### Work required
Lines with the word "screenshot" are the ones wanted. Copy each of them from the entries below.

### Data supplied
▬▬▬▬▬▬▬▬▬▬
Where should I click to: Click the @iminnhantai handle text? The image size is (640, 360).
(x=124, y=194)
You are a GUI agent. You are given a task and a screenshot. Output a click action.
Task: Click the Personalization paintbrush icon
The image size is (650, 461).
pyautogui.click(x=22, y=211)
▬▬▬▬▬▬▬▬▬▬
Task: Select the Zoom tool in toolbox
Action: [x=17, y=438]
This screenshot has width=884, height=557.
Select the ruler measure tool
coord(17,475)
▬▬▬▬▬▬▬▬▬▬
### Response to this task
You are a GUI agent. You are given a task and a screenshot. Output a click action.
This screenshot has width=884, height=557.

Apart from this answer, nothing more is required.